:: EXERCISE ::
Your answer must consist of the lines running from the one that holds "Instruction: Open the" to the end of the data, copied exactly.

:: MATERIALS PROVIDED ::
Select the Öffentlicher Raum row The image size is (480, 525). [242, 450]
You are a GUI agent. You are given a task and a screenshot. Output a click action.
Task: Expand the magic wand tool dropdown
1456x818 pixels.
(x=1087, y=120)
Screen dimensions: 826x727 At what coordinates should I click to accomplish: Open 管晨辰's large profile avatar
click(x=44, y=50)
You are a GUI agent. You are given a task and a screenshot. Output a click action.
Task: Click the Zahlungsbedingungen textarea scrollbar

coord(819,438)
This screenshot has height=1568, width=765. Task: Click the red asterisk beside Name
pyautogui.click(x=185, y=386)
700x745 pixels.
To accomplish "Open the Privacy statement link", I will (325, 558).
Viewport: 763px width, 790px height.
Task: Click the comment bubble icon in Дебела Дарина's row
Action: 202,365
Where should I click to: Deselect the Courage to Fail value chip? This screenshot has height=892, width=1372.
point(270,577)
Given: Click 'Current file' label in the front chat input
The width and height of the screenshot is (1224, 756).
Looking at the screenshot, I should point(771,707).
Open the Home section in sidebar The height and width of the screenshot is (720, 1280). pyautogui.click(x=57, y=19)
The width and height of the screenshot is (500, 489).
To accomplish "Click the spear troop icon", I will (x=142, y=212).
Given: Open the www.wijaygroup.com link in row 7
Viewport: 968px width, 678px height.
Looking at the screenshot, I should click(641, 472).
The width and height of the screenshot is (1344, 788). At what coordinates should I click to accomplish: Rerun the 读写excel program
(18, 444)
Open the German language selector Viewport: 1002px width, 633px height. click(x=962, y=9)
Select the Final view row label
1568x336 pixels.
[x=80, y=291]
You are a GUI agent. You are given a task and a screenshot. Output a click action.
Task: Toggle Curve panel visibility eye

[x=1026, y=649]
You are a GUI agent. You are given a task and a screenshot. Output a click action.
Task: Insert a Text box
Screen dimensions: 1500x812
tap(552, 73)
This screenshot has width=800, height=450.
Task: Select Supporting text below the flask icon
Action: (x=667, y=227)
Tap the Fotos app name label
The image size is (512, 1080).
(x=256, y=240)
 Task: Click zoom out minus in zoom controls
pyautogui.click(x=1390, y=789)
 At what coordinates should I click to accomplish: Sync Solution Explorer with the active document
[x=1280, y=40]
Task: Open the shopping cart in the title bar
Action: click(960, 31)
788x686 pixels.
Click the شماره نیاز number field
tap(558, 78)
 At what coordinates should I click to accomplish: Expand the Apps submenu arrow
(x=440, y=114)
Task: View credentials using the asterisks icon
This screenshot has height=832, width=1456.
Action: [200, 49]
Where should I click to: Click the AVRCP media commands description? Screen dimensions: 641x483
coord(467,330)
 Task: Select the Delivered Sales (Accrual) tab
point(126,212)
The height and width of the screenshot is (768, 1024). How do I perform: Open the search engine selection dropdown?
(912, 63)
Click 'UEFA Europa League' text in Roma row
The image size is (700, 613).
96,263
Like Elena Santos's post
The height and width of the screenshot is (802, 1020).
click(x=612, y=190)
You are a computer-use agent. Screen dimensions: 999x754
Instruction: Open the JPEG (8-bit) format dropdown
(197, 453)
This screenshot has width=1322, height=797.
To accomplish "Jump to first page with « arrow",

:: RESULT OF THIS EXERCISE ::
Instruction: Open the JPEG (8-bit) format dropdown
(197, 453)
This screenshot has width=1322, height=797.
To accomplish "Jump to first page with « arrow",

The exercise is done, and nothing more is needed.